I was reminded by a fellow minister recently of a question that has long lurked in my brain: "What happened to verse 3?!" Let me explain...
Growing up in Churches of Christ as I did, it was not uncommon to hear the song leader (this was in an era prior to the invention of praise/worship leaders) announce the song we were about to sing ("Turn to number 728-B, that's number 728-B, seven-two-eight-B."), followed by this pronouncement: "We'll sing verses one, two and four."
There it was... occurring on an almost every Sunday (and Wednesday night) basis... a glaring reminder that something was not quite right with verse 3. My brain feverishly pondered what lay behind this regular omission of verse 3.
Did verse 3 contain some heretical sentiment that our lips must never utter?
Was there something in the song leaders' code that only required them to sing three verses of any song and, as a result, was verse 3 being consistently axed?
Perhaps it was felt an unreasonable stretch of the musical stamina of most churches to carry a song through four verses! (But how did one account for the often interminable singing of "Just As I Am"?! That would be number 103, that's number 103, one-zero-three. )

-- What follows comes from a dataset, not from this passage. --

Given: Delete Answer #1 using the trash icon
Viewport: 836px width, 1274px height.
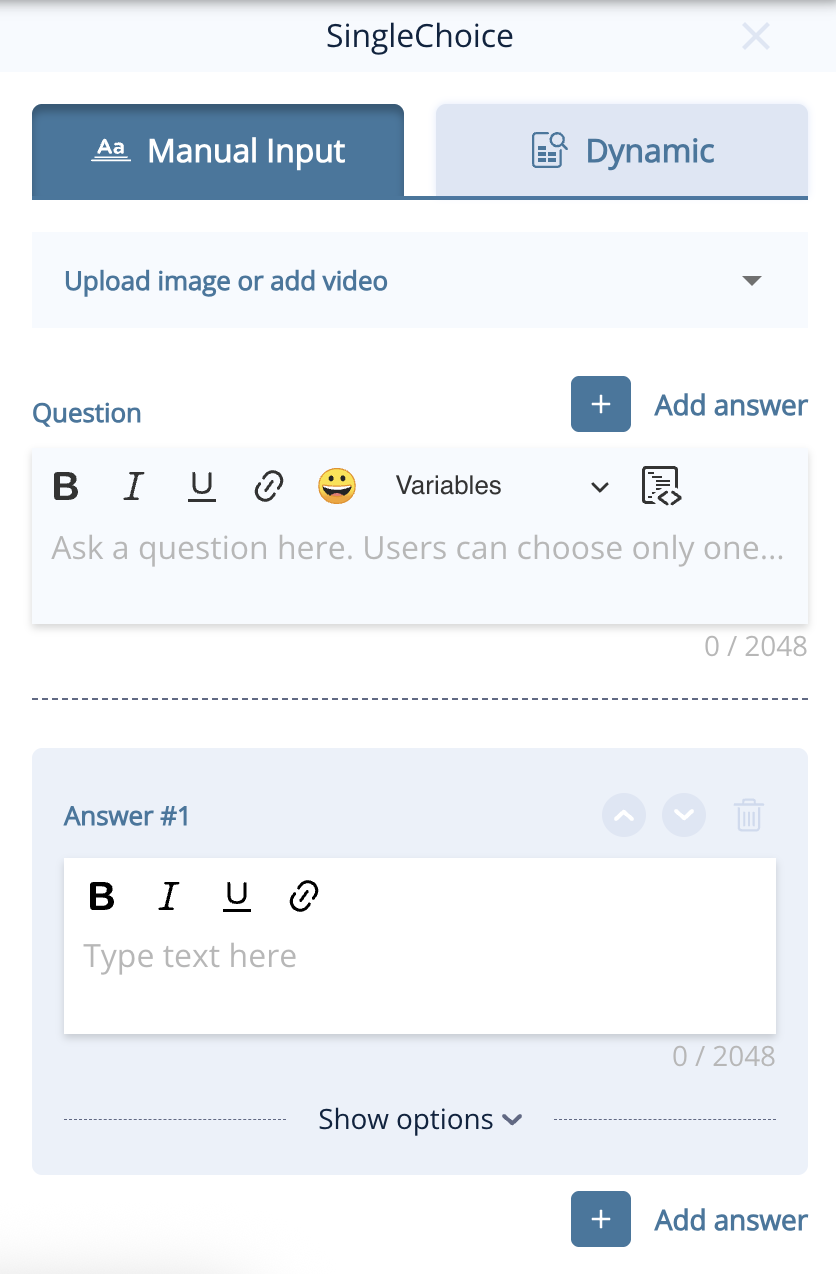Looking at the screenshot, I should (x=749, y=815).
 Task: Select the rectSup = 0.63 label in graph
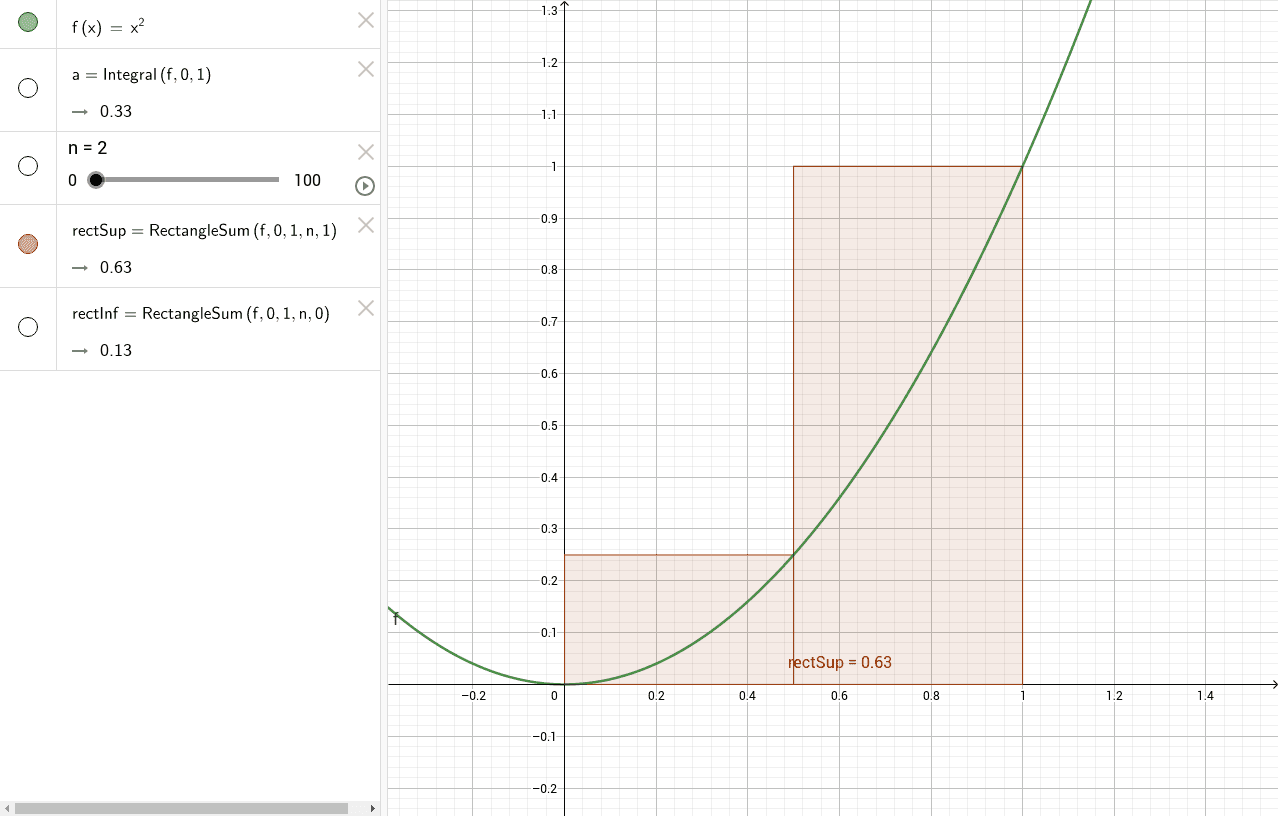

It became clear to me over time that even song book publishers were willing accessories to this crime of eliminating verse 3. This realization dawned on me the day my adolescent eyes were opened to the fact that an asterisk had been placed beside verse 3.

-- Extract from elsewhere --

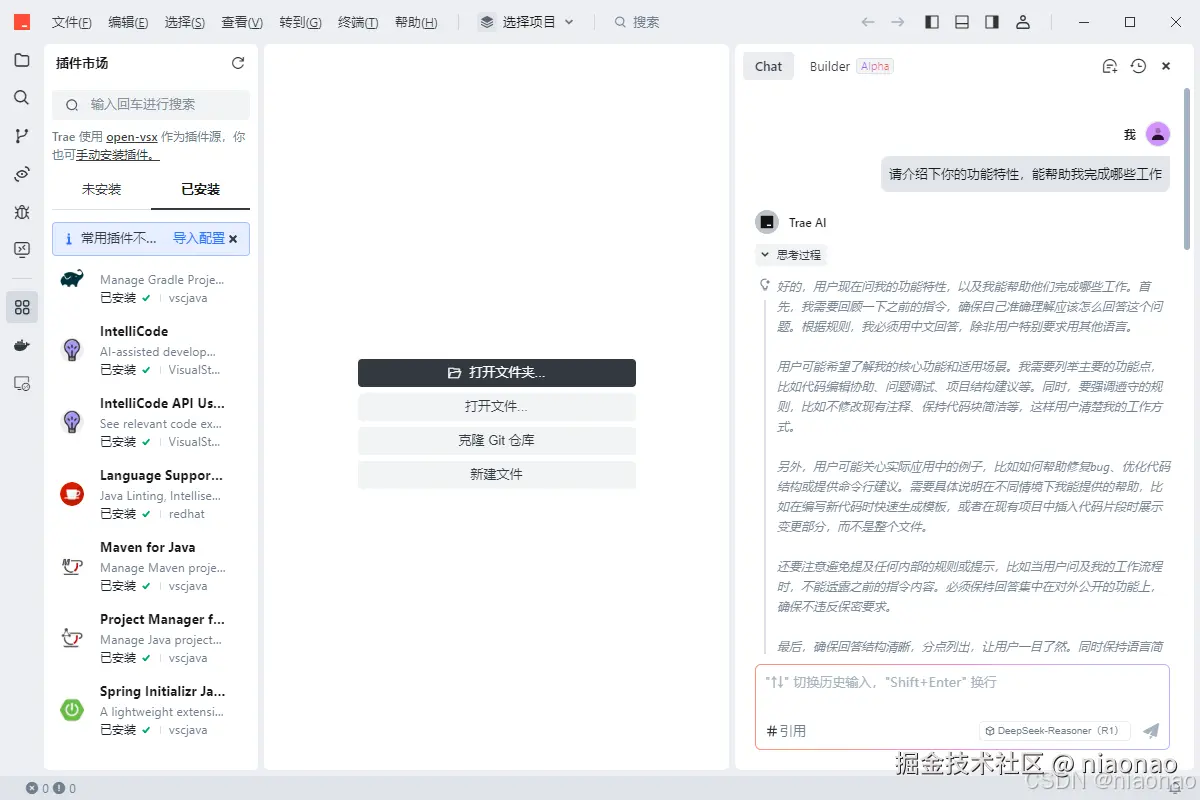Refresh the plugin marketplace list

point(237,62)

Knowing that an asterisk signaled one should glance around the page for a message in very tiny print, I searched and found these words: "This verse may be omitted due to the fact that we never liked it, and aren't really sure why we printed it in this song book in the first place." (I admit that may be a rough paraphrase of my recollection of what I glanced with my adolescent eyes... but you get the idea.)

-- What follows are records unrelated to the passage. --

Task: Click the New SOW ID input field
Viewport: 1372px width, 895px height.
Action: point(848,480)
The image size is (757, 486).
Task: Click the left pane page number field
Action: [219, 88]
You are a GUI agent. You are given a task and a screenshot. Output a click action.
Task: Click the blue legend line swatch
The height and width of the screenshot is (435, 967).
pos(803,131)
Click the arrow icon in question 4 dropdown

Undeniably... there was a vast and wide conspiracy against verse 3.
To this day, I remain puzzled by the level of paranoia generated against verse 3. And I wonder what might have been... if we had, through all these years, been singing verse 3.
Alas, that's a question that can only be pondered, because verse 3 disappeared completely from our collective consciousness with the advent of PowerPoint. Still, I can't help wondering what a world with a little more of verse 3 might have looked like.